The partnership between keyboard player Joe Zawinul and saxophonist Cannonball Adderley that lasted most of the 1960s was, in its way, as remarkable as that between Wayne Shorter and Zawinul in Weather Report in the 70s.
For some reason, however, while everything recorded by the latter group has been available on CD since the relatively early days of the format, five of the 10 tracks on a new Capitol compilation, Cannonball Plays Zawinul, are being released in that medium for the first time.
Listening to them, it's hard to understand why this music has been neglected for so long. Certainly, the records were successful enough at the time. Zawinul's Mercy, Mercy, Mercy sold half a million singles for the Cannonball Adderley Quintet, before going on to become an even bigger pop hit for The Buckinghams. And, by jazz standards, just about everything the leader recorded sold well.
That may, of course, be the problem. Before his untimely death in 1975 from a stroke (generally supposed to have been brought on by too much good living), Adderley was the subject of much critical sniping for the unforgivable offence of selling too many records.

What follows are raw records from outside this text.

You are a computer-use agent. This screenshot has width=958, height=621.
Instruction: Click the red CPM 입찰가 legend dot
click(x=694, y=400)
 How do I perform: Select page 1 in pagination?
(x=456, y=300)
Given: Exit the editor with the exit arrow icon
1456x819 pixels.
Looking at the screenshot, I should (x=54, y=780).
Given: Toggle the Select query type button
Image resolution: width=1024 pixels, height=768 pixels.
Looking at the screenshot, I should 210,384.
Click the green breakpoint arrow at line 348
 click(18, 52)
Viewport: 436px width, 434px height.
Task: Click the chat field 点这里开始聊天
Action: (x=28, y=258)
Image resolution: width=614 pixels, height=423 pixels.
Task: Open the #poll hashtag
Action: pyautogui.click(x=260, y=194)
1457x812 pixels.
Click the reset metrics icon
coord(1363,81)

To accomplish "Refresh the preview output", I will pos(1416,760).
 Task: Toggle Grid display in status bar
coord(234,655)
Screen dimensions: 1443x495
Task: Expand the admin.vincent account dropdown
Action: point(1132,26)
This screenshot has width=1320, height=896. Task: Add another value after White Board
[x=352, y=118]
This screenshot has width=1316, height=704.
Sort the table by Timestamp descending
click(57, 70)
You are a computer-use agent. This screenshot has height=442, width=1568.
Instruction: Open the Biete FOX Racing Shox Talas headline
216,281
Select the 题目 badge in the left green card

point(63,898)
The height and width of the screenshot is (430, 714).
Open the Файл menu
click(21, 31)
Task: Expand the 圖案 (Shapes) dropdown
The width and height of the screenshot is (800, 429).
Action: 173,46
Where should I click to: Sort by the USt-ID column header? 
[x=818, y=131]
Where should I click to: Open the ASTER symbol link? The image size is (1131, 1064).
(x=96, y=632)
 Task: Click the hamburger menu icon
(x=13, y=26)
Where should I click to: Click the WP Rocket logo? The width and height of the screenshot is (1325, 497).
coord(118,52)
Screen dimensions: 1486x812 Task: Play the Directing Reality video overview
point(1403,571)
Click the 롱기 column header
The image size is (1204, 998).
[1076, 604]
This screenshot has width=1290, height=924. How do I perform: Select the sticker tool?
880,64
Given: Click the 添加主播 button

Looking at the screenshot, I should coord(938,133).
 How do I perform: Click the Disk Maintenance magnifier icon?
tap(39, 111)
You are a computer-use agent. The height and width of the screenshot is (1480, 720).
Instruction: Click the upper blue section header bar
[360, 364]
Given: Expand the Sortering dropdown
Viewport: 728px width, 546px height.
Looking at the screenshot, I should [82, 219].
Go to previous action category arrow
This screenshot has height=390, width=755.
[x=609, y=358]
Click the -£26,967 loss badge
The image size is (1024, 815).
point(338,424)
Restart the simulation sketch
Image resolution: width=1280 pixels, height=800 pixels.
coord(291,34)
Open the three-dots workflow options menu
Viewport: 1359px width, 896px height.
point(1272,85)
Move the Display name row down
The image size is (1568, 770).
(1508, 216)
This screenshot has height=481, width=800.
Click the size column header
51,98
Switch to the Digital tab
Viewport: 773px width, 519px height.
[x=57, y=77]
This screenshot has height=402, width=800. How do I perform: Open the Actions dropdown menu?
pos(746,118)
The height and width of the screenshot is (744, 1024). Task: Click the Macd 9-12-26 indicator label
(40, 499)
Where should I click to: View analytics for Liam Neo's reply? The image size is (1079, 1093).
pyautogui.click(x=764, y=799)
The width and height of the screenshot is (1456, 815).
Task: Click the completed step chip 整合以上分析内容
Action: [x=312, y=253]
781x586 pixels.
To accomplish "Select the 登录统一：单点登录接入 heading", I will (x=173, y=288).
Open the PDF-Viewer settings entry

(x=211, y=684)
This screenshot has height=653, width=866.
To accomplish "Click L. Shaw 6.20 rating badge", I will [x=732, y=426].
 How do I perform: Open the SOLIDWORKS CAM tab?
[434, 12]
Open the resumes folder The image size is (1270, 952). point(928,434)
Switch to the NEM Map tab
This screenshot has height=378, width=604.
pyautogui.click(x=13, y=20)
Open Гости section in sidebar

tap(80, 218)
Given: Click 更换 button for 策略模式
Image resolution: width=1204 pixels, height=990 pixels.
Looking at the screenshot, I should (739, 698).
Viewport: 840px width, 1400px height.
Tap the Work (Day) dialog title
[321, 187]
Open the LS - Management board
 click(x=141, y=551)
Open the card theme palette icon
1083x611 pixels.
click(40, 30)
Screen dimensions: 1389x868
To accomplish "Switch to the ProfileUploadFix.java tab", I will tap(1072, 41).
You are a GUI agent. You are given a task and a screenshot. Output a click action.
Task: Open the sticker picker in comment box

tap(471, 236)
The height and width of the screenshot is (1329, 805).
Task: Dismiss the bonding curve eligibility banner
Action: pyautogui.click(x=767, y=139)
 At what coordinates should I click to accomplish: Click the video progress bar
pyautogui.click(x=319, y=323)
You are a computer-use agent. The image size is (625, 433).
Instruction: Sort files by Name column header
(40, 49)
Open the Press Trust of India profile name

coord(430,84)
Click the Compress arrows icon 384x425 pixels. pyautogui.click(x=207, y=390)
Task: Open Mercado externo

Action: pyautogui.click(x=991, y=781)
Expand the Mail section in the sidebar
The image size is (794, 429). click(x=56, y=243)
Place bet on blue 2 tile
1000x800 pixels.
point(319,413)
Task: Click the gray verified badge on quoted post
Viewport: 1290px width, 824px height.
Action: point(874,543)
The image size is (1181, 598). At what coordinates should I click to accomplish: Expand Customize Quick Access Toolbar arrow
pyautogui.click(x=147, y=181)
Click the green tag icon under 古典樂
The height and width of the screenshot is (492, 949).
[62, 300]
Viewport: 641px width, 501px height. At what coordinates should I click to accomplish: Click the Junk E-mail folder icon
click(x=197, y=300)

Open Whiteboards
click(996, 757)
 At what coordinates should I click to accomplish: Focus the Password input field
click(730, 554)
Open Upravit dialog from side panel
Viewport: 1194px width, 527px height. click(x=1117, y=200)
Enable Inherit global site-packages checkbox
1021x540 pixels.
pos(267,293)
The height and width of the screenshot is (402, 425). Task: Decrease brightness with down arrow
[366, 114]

He's also suffered from unfriendly critical comparisons to John Coltrane, under whose shadow he fell almost as soon as he'd emerged from that of Charlie Parker. He arrived in New York within months of Parker's death, and his record company promoted him initially as the 'New Bird', even though Benny Carter's influence on his playing was equally apparent, and his more rounded tone and bluesier rhythmic sensibility clearly owed little to Parker.
Almost as soon as he'd demonstrated that he really was his own man, Davis enlisted him for the quintet that made Kind of Blue, and with Coltrane's star in the ascendant Adderley's playing was faint-praised by comparison. Even today, with Coltrane and Davis's iconic status assured, Adderley's role on the album tends quite unjustly to be written of as merely that of supporting player.